Burada görülen ise yine Şirket-i Hayriye'nin 73 baca numaralı Rumeli Kavağı vaporu seferden çıkarıldıktan sonra Hilton'un satın alması sayesinde şekil ve isim değiştirerek Şehrazat adını aldıktan sonra Kuruçeşme iskelesine bağlanmış vaziyette.


Arnavutköy iskelesinde Büyükdere Vaporu yanaşmak üzere sanırım, ama yolun darlığından olsa gerek otobüsümüzden insek bile yetişemeyiz biz.
Zaten hayat sadece üçbuçuk ile dört arasındadır, ya üçbuçuk atılır ya da dört dörtlük yaşanır.


Derken biz Bebek'e geldik ama öyle bir geldik ki habire geldik sanki.
Geldiğimiz zamanlar kıyı teknelerle daha yeni yeni işgâl edilmekteydi, şimdiki gibi yoğun olmasa bile deniz yavaş yavaş kapanmağa başlıyordu.


Bu daracık yol nedense her zaman tıkanır, bu kadar otomobil doldurulursa başka ne beklerdiniz siz?
Yine de uzun zaman boyunca Hisar'a kadar iyi gelebildik, tırmandık ve Rumeli Hisarı'yı gezmeğe koyulduk, içinde kendimizi kaybedeceğimiz kadar hem de.

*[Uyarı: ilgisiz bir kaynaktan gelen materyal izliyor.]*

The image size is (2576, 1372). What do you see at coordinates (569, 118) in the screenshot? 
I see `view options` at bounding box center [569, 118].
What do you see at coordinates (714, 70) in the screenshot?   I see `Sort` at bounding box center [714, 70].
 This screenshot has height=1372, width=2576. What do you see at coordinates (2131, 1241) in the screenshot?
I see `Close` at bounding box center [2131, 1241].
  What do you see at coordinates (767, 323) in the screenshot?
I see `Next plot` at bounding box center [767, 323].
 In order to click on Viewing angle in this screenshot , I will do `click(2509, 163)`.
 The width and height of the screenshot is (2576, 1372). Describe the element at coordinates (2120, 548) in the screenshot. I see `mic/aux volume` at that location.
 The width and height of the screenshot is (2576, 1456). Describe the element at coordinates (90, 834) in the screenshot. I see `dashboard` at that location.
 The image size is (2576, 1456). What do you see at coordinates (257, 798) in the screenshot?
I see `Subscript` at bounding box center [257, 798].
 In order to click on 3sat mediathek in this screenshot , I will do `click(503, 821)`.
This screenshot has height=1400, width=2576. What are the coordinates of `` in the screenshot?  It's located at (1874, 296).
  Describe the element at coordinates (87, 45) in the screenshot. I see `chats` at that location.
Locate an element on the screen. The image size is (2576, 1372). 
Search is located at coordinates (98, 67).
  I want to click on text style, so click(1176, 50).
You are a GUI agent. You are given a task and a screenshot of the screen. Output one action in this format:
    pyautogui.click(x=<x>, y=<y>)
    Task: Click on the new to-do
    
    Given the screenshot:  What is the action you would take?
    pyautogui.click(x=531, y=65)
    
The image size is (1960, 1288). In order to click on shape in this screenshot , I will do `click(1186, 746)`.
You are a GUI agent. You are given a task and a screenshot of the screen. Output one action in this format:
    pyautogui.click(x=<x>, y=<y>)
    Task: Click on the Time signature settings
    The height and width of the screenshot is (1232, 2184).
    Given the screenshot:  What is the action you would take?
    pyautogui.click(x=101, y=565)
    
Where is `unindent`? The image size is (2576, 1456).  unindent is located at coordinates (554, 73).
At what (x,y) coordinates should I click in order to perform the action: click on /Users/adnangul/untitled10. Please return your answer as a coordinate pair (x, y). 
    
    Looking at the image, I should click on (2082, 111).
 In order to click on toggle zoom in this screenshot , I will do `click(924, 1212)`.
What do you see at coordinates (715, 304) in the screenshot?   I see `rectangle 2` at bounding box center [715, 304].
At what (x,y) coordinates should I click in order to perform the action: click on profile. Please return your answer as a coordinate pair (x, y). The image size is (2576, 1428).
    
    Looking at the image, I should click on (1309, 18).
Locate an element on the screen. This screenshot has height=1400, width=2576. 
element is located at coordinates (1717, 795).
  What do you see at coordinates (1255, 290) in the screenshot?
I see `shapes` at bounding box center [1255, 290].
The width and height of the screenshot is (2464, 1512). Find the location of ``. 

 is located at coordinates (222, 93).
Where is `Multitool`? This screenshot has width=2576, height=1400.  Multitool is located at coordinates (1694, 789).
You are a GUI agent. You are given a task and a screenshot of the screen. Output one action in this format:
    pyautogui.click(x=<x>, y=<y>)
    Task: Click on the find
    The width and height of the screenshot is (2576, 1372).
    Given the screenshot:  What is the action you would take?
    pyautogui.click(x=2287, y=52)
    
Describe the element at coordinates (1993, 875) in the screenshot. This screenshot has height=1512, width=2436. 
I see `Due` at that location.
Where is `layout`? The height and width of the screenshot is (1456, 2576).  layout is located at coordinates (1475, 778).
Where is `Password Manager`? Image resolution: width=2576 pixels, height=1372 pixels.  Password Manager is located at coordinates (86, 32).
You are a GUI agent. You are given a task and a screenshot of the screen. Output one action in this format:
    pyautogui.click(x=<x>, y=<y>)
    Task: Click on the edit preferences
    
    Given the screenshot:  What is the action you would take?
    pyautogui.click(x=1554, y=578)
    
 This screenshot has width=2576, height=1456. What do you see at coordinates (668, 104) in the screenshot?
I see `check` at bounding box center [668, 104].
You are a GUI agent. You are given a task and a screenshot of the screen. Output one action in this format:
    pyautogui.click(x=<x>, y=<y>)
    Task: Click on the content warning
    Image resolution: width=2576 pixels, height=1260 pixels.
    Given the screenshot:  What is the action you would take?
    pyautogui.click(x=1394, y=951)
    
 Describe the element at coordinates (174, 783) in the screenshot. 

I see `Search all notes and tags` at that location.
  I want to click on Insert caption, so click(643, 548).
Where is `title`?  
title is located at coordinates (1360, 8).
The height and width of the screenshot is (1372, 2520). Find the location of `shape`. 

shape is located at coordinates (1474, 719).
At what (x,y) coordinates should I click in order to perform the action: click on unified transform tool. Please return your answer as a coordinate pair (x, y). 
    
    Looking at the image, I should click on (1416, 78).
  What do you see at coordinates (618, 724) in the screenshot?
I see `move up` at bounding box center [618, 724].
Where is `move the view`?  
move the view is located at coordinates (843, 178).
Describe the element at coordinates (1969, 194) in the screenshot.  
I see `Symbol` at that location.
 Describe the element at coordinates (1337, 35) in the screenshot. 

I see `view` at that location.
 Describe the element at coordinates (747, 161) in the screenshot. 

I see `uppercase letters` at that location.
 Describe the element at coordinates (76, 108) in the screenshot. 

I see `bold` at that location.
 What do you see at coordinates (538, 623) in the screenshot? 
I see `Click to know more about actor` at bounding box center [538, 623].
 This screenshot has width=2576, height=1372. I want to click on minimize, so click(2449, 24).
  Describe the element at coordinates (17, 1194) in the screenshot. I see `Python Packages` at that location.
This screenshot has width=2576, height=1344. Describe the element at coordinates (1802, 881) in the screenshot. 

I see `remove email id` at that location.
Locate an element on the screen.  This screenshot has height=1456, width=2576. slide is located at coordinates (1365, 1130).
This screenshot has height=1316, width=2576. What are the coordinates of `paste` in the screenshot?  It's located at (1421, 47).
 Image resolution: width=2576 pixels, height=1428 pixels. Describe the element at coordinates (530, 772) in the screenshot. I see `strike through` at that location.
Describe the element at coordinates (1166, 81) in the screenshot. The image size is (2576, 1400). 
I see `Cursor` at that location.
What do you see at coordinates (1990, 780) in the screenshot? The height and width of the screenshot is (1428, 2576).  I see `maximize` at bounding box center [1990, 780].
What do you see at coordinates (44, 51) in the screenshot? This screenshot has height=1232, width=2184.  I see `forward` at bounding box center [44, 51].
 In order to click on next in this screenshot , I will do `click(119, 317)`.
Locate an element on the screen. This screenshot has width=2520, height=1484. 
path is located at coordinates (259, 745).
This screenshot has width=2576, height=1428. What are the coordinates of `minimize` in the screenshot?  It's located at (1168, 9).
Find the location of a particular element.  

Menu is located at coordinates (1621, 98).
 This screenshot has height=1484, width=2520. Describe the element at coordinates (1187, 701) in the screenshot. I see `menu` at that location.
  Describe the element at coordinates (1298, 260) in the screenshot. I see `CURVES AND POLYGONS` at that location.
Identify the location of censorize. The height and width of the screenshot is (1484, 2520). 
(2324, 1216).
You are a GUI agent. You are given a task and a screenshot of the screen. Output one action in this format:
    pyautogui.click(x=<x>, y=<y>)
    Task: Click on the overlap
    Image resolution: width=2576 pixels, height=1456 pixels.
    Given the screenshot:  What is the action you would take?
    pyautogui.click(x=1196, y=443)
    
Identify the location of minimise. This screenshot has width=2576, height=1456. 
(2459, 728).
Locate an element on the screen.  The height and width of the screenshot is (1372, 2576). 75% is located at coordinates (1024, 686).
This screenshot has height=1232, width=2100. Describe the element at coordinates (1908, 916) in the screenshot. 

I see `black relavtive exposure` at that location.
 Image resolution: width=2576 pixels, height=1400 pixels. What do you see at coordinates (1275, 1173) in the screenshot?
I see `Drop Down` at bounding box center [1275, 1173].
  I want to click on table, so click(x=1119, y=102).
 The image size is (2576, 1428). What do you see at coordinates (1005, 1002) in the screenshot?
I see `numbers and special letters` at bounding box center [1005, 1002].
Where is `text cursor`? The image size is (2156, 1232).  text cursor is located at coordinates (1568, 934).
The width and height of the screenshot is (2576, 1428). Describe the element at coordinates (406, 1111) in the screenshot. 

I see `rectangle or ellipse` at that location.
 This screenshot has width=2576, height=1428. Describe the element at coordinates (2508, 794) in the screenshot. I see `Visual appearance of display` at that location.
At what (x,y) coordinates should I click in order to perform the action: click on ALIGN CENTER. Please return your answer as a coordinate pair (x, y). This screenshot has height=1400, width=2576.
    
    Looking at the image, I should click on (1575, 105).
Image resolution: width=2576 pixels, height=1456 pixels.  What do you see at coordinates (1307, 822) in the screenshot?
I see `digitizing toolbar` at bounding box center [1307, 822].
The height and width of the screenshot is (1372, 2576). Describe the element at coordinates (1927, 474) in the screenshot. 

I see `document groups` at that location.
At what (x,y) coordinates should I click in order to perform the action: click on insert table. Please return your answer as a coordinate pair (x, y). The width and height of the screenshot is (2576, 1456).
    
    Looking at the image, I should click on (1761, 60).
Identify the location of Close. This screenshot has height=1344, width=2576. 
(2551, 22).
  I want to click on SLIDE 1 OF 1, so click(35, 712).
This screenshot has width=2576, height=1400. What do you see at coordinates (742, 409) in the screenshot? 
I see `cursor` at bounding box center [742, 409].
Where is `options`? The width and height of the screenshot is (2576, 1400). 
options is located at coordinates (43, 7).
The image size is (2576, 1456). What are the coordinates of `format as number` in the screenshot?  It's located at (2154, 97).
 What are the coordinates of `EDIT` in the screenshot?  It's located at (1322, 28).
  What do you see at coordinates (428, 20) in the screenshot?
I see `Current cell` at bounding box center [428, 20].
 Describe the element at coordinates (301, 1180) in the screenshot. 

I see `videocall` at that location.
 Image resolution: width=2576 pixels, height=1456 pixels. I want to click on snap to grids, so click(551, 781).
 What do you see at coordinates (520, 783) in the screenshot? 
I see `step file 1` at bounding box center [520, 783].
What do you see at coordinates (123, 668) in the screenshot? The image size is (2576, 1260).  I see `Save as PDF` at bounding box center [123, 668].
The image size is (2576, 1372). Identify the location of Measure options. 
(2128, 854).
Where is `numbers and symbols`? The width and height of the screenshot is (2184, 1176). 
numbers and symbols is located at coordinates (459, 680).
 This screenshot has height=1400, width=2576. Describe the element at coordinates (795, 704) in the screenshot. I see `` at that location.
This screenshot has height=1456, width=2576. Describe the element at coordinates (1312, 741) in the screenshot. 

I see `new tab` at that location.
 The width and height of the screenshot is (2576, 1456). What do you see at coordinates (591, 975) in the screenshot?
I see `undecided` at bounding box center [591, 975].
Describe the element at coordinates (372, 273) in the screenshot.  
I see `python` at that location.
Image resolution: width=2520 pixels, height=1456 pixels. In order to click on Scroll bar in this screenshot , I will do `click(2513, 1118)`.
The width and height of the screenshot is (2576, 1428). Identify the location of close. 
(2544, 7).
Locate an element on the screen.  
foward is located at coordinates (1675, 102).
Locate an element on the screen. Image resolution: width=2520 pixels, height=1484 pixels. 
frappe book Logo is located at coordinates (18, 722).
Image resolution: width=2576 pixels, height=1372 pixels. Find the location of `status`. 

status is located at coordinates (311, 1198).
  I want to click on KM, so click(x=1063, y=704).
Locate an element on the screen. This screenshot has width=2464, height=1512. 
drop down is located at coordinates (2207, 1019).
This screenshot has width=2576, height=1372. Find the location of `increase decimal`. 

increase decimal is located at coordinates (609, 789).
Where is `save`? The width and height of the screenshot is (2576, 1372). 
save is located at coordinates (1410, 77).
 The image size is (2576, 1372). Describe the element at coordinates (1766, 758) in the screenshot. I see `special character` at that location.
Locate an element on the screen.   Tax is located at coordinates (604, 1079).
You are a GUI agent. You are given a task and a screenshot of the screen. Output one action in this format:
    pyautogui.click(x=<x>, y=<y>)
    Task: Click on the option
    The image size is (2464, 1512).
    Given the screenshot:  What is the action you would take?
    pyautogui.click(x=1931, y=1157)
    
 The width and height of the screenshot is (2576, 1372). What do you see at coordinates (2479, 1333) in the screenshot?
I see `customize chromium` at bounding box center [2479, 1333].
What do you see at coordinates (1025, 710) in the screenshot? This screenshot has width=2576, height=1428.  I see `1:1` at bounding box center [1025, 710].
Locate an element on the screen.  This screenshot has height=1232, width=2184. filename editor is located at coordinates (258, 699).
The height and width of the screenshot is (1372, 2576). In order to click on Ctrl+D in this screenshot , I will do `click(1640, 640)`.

Derken son olarak Emirgân'a kadar gelebildik, vakit de akşam oluverdi tabi.
Son durakta İett bardağıyla gummilenebilmeğe çalıştığımız kahveler bizlere bambaşka yolların kapısını aralayacak belki.


Mevsim artıkım Sonbahar olduğundan Emirgân Korusu fazlama canlı değil ama yine de güzel, belki Nisan gibi Lâle zamanlarını anlatırım, ama şimdiden söz veremem çünkü Nisan'a kadar yaşayacağımdan emin değilim ne yazık ki.


Dönüş yolumuz Şirket-i Hayriye'nin 68 baca numaralı efsahanei olan Güzelhisar vaporuyla karşılaşmak ne sözcük diyeceğim çünkü biniyoruz içine ve o güzel günlerinin anılarını anlatmağa başlıyor bizlere.
Kolay değil koskocaman bir yetmişbeş yıldır seferde ve nice güzel ve çirkin anıları mevcuttur kim bilebilir?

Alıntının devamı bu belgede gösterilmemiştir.